Dados do IBGE apontam que por conta da retração da economia na época da crise financeira, as vendas passaram de 2,4 trilhões em 2008 para 2,3 trilhões no ano seguinte

Por Da Redação - 29 jun 2011, 10h44

Um dos setores mais afetados foi a metalurgia

O Instituto Brasileiro de Geografia e Estatística (IBGE) divulgou nesta quarta-feira a Pesquisa Industrial Anual referente a 2009. O levantamento traz um retrato da indústria no ano em que a economia mostrou retração de 0,2% por conta da crise financeira internacional. Com isso, a receita bruta do setor industrial recuou 4%, de 2,4 trilhões de reais em 2008 para 2,3 trilhões de reais em 2009. O número de pessoas contratadas pelas 299 mil empresas em 2009 somou 7,9 milhões, enquanto que os gastos com salários atingiram 240,4 bilhões de reais.
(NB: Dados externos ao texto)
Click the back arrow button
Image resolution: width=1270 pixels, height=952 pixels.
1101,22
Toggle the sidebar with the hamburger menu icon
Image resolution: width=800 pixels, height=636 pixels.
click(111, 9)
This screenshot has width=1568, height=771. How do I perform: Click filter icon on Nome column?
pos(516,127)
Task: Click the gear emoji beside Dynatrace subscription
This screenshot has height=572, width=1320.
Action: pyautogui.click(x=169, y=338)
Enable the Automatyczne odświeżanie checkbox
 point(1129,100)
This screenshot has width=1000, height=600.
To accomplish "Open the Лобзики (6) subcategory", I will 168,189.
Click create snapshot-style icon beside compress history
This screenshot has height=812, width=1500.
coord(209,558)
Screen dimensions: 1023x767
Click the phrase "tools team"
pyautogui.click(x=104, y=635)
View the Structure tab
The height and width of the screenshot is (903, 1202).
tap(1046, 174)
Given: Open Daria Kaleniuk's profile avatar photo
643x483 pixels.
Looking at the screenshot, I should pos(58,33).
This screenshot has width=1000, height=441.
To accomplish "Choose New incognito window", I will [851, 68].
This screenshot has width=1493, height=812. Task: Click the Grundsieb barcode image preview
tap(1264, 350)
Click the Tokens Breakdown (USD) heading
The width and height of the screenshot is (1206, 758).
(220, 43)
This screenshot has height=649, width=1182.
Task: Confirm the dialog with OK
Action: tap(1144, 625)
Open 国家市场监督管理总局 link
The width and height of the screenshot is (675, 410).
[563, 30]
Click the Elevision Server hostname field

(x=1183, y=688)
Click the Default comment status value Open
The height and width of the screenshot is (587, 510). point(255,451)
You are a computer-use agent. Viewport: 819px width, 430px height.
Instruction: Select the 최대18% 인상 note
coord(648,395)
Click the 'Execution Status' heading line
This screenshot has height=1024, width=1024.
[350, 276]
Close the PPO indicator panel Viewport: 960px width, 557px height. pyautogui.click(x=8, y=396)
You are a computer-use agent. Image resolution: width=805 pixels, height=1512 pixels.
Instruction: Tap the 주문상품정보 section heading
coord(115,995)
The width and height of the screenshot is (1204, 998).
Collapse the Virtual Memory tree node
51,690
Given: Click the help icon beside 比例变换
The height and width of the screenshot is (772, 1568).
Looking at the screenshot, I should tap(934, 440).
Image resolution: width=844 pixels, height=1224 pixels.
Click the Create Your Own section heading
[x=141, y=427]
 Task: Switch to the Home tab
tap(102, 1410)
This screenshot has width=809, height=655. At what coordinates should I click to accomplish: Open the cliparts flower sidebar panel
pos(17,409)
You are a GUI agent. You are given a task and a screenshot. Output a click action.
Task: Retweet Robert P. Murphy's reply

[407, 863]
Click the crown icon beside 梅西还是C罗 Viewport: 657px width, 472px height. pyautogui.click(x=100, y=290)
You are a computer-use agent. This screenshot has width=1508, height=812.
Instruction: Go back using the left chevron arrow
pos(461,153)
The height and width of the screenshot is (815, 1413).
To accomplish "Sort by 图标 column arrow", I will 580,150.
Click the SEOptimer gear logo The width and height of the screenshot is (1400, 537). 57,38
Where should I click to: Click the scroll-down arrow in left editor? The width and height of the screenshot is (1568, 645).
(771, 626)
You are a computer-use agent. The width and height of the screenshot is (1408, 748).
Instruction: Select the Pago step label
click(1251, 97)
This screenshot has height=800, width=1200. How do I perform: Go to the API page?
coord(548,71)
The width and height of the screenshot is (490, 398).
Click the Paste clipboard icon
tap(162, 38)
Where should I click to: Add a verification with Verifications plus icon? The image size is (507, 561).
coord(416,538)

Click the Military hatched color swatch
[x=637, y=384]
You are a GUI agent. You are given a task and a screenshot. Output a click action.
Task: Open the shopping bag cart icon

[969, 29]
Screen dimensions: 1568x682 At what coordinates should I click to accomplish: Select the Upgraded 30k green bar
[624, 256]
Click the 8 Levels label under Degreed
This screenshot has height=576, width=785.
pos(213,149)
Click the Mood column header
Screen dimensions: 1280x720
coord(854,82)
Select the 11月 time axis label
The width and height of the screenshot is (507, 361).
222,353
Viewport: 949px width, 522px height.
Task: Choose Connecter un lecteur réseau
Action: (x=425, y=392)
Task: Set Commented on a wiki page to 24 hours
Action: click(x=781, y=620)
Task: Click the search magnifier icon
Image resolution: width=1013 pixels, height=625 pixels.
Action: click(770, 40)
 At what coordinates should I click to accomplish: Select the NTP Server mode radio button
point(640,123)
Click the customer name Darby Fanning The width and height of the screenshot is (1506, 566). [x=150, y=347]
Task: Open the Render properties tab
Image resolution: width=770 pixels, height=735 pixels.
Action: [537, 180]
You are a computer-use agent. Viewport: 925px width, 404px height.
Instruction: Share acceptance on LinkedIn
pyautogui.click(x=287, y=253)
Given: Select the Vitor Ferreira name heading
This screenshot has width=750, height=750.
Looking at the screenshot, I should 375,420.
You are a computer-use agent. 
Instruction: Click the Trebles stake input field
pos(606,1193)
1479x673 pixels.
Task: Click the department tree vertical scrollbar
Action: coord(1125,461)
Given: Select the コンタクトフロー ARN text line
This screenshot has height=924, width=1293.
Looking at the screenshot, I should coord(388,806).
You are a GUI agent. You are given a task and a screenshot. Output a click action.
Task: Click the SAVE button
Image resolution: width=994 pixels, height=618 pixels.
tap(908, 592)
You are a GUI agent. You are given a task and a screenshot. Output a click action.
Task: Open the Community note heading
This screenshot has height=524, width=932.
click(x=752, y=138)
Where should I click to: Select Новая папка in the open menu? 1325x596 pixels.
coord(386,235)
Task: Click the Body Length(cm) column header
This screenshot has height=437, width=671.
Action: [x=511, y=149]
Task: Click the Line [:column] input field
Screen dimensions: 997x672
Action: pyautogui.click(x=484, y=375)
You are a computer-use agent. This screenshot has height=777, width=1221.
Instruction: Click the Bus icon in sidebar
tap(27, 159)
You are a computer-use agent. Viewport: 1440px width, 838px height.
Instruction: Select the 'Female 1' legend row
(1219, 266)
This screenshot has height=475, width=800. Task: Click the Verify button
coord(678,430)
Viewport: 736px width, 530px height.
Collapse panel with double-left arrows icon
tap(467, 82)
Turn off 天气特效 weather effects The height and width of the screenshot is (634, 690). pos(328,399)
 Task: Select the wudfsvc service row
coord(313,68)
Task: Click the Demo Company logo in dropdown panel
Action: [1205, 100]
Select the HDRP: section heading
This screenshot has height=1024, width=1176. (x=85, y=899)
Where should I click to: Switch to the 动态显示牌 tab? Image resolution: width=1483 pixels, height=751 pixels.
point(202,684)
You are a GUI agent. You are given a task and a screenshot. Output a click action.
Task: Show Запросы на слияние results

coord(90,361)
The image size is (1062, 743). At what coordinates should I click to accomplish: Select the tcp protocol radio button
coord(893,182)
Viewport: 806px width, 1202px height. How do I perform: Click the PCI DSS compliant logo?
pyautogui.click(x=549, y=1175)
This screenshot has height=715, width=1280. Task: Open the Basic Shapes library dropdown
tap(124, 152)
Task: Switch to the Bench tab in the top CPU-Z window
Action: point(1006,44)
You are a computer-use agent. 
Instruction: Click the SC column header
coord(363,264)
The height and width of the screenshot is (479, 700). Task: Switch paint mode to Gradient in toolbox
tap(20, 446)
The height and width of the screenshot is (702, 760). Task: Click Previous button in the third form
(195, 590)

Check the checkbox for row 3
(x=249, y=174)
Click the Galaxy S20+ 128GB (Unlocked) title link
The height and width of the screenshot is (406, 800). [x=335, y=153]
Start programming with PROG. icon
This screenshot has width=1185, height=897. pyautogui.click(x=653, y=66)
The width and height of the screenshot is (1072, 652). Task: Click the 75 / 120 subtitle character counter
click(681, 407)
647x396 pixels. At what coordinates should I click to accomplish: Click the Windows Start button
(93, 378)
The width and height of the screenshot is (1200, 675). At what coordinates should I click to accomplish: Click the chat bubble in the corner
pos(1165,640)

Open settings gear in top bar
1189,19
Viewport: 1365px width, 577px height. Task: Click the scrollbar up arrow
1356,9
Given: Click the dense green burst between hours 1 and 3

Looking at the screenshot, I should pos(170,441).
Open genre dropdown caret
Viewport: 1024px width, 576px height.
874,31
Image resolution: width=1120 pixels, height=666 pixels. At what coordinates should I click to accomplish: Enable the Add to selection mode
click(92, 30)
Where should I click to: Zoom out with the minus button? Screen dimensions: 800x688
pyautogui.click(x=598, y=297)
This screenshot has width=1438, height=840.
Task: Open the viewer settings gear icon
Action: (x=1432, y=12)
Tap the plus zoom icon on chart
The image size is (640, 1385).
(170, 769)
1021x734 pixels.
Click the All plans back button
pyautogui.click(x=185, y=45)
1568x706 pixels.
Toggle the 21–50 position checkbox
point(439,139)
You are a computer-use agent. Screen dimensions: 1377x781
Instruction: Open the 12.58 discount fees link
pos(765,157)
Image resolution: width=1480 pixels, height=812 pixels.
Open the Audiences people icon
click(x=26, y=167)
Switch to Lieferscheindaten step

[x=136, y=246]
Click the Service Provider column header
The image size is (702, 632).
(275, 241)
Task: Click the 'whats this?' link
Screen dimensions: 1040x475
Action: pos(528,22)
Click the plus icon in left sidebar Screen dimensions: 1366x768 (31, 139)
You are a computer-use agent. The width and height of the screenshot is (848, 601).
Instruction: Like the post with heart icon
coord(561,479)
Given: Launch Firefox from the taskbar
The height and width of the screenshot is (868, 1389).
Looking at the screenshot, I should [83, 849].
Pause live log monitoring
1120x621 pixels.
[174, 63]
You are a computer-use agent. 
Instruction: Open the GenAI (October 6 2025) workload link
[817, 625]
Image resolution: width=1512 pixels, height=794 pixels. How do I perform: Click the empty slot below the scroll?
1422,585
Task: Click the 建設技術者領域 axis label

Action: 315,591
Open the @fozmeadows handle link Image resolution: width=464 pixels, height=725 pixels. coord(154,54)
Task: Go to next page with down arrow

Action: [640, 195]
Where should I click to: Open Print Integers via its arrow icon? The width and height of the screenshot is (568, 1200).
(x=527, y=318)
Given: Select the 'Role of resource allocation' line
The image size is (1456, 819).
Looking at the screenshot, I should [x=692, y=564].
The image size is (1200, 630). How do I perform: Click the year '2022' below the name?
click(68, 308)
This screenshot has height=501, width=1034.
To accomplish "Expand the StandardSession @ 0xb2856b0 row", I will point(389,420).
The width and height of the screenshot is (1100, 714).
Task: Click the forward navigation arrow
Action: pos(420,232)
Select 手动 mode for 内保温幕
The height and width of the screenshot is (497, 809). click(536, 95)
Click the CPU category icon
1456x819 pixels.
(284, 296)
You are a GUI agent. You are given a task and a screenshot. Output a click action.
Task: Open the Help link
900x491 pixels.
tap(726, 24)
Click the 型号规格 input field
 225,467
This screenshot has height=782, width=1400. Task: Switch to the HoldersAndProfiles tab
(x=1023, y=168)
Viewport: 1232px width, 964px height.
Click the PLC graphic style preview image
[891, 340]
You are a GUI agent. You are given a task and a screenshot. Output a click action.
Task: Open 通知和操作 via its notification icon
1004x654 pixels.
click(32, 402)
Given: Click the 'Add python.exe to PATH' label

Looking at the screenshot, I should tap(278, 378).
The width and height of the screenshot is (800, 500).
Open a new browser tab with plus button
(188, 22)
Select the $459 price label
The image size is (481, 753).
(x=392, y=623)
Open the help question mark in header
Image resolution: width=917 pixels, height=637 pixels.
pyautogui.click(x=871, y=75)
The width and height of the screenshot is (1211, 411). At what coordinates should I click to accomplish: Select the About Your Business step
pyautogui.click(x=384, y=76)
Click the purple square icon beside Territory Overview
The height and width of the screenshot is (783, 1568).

Os segmentos da indústria que mais perderam participação na receita total em relação a 2008 foram os de metalurgia (de 8,4% para 6,7%); fabricação de coque, derivados de petróleo e bicombustíveis (de 12,2% para 11,3%); extração de minerais metálicos (de 3,2% para 2,4%); fabricação de máquinas e equipamentos (de 4,6% para 4,2%); e fabricação de produtos químicos (de 9,6% para 9,4%).

Já as áreas que mais cresceram na mesma base de comparação foram as de produtos alimentícios (de 14,9% para 16,9%); bebidas (de 3,1% para 3,8%); produtos farmoquímicos e farmacêuticos (de 1,8% para 2,1%); celulose, papel e produtos de papel (de 2,8% para 3%); e produtos de minerais não metálicos (de 2,9% para 3%). Já em relação ao valor de vendas, o produto que mais se destacou foi, novamente, o óleo diesel, com participação de 3,6%.

Ao contrário do que ocorre no setor comercial brasileiro, as empresas industriais que mais têm participação na receita bruta do setor são aquelas com 500 funcionários ou mais, com contribuição de 1,6 trilhão de reais, ou 70% do valor total.

Investimentos – Em relação ao capital investido na indústria em 2009, o setor de coque, de derivados do petróleo e biocombustíveis recebeu o maior aporte, de 45,5 bilhões de reais, frente aos 39,2 bilhões de reais em 2008. Assim, o segmento respondeu por mais de um terço do total.

Relevantes também foram os investimentos em alimentícios, que saíram de 17 bilhões e chegaram a 18,2 bilhões de reais, e em metalurgia, que, mesmo com queda de 12,5 bilhões para 9,5 bilhões de reais, manteve-se entre os maiores.